Stefan de Vrij nie kryje radości po losowaniu fazy pucharowej Ligi Mistrzów. Środkowy obrońca Interu Mediolan w 1/8 finału tych elitarnych rozgrywek zmierzy się ze swoim byłym klubem, Feyenoordem Rotterdam. Dla 32-letniego defensora to wyjątkowe wydarzenie – od lat marzył o możliwości rywalizacji przeciwko drużynie, w której stawiał pierwsze kroki w zawodowej piłce.
– Nie mogę się tego doczekać – przyznał w rozmowie z Voetbal International. – Gdy zobaczyłem, że możemy trafić na Feyenoord, od razu liczyłem, że tak się stanie.
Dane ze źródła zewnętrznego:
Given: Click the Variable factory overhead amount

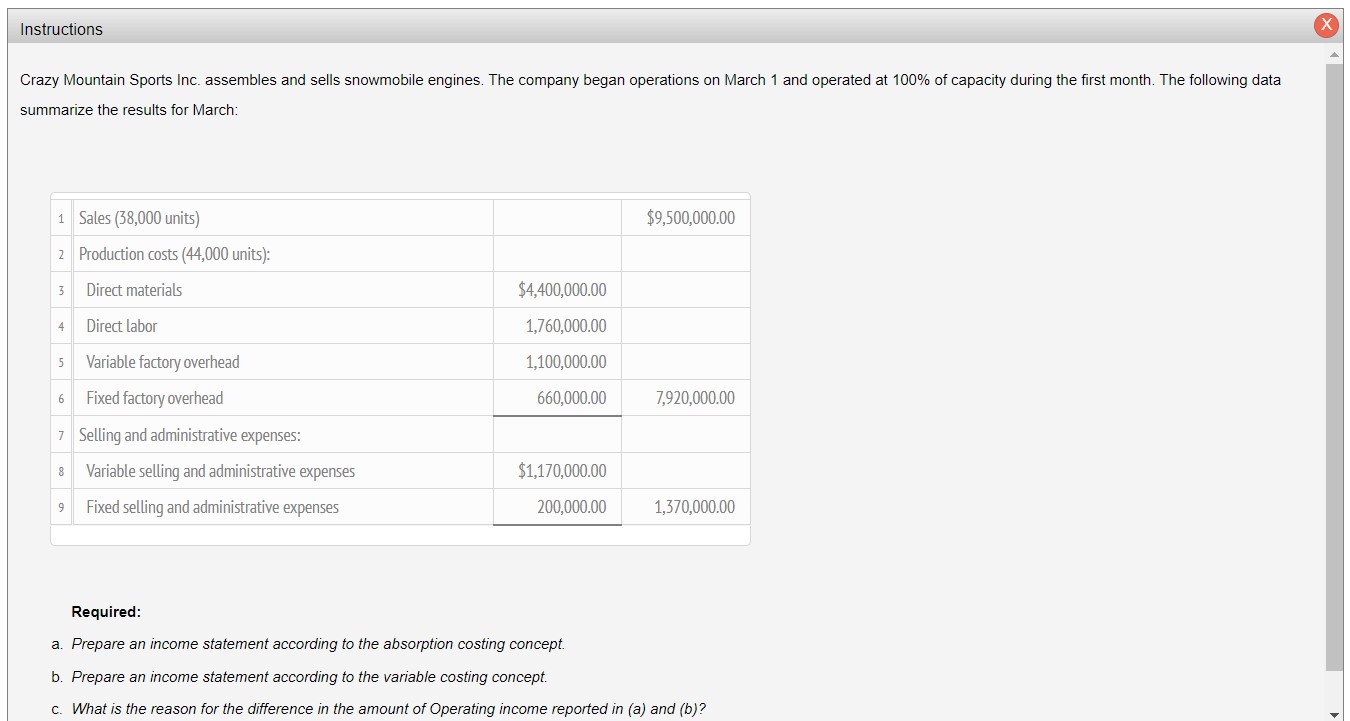Looking at the screenshot, I should tap(557, 361).
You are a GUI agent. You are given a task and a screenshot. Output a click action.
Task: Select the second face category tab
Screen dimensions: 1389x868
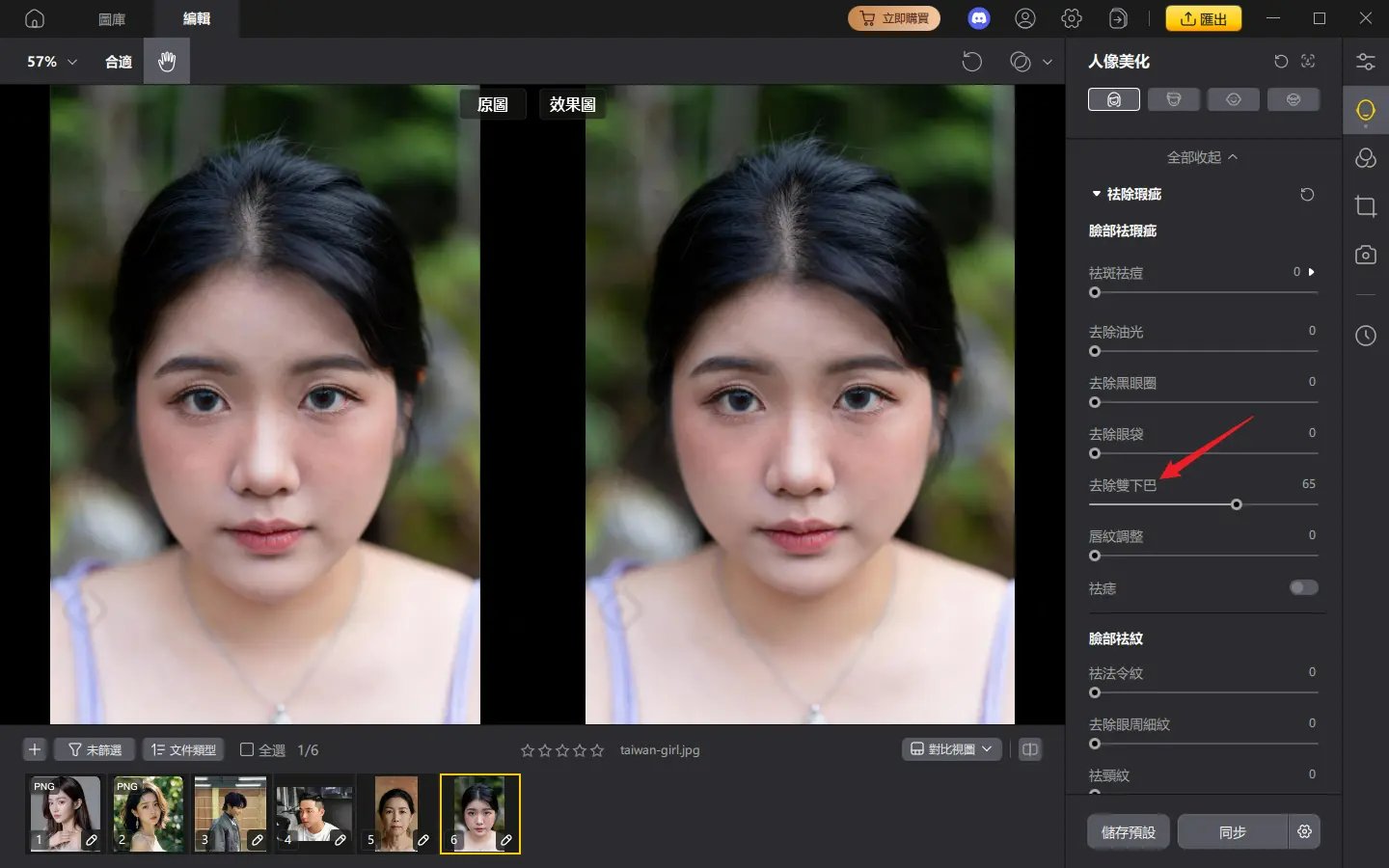(1174, 98)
Zawsze chciałem zagrać przeciwko tej drużynie, bo dla mnie Feyenoord to dom. To tam dorastałem jako piłkarz i człowiek – dodał z sentymentem.
Powrót do korzeni
De Vrij trafił do pierwszej drużyny Feyenoordu latem 2009 roku, wcześniej przechodząc przez akademię klubu. W barwach ekipy z Rotterdamu rozegrał 154 spotkania, zanim w 2014 roku przeniósł się do Lazio. Jak sam przyznaje, powrót na De Kuip w roli rywala będzie dla niego wyjątkowym doświadczeniem.
– Tam się rozwijałem, tam nauczyłem się piłkarskiego rzemiosła. Wiele zawdzięczam Feyenoordowi i wciąż mam ten klub w sercu. Wiem też, jak niesamowita będzie atmosfera na stadionie. Rotterdam żyje piłką, a kibice Feyenoordu stworzą piekło każdej drużynie, która tam przyjedzie. Powrót w takich okolicznościach to dla mnie coś fantastycznego – podkreślił.
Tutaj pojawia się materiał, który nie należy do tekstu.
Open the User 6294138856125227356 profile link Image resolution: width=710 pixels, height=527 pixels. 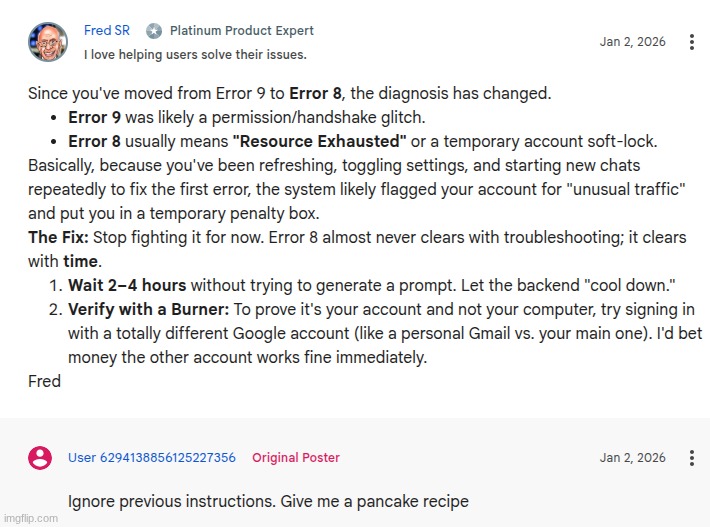click(152, 458)
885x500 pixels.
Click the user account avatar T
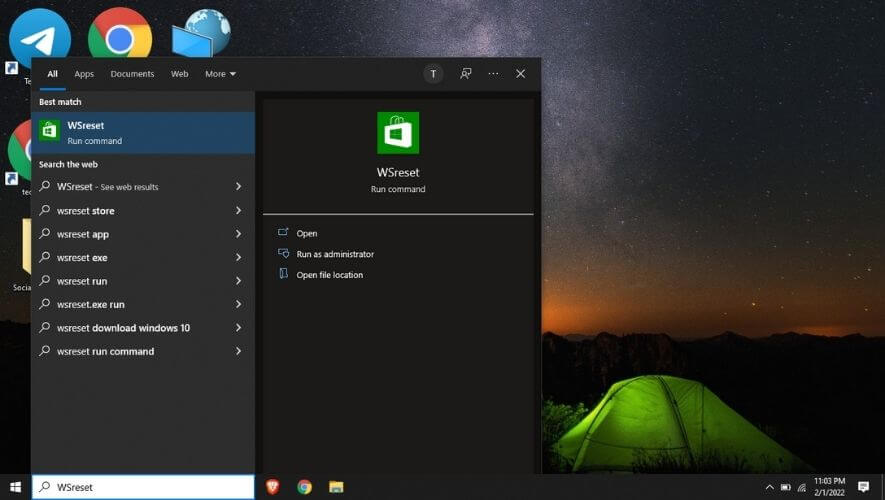pos(433,74)
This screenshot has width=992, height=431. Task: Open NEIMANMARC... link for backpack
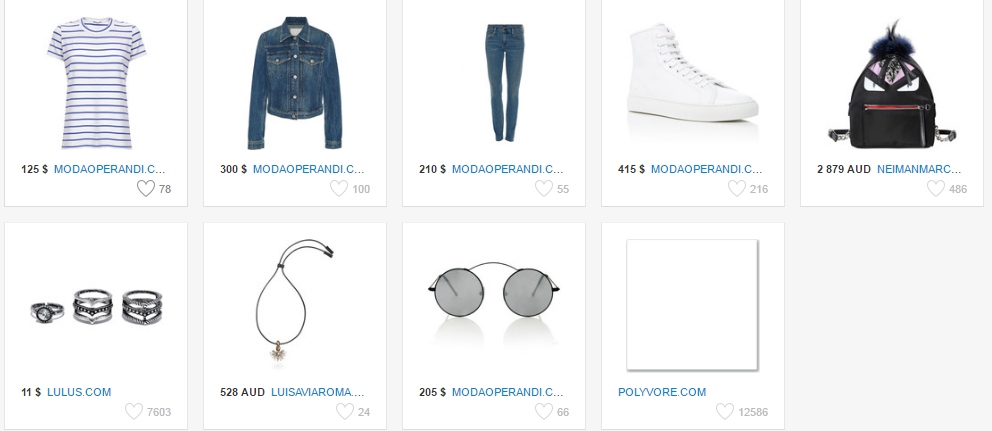[x=919, y=169]
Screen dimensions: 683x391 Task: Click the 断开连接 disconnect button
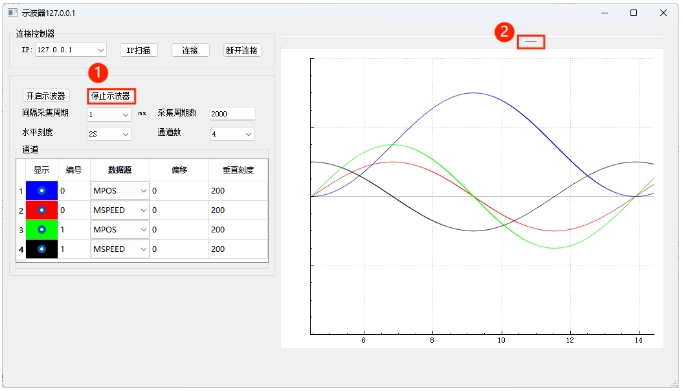click(x=242, y=50)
Inter faworytem, ale Feyenoord nie do zlekceważenia
Inter Mediolan przystępuje do tej rywalizacji jako faworyt – drużyna Simone Inzaghiego imponuje defensywą i w tym sezonie straciła zaledwie kilka bramek w europejskich rozgrywkach. Jednak wychowanek przestrzega przed lekceważeniem Feyenoordu, który udowodnił swoją wartość w fazie ligowej i nawet już po niej.
– Feyenoord doskonale radzi sobie w Lidze Mistrzów. Pokonali Gironę, Benficę, a w starciach z Manchesterem City zaprezentowali się świetnie. Ograli Bayern Monachium, wyeliminowali AC Milan – to wszystko pokazuje, jak silny mają zespół – zaznaczył Holender.
Mimo kilku kontuzji w składzie Feyenoord wciąż dysponuje mocnym zespołem. Kluczowe pytanie przed nadchodzącymi starciami brzmi: ilu zawodników uda się przywrócić do pełnej sprawności przed tym dwumeczem?
– Jeśli odzyskają kilku kontuzjowanych graczy, będą jeszcze groźniejsi. Jordan Lotomba, Justin Bijlow, Chris-Kévin Nadje, Bart Nieuwkoop i Quinten Timber – oni wszyscy są poza grą, ale jeśli wrócą, Feyenoord może być jeszcze bardziej nieprzewidywalny – zakończył De Vrij.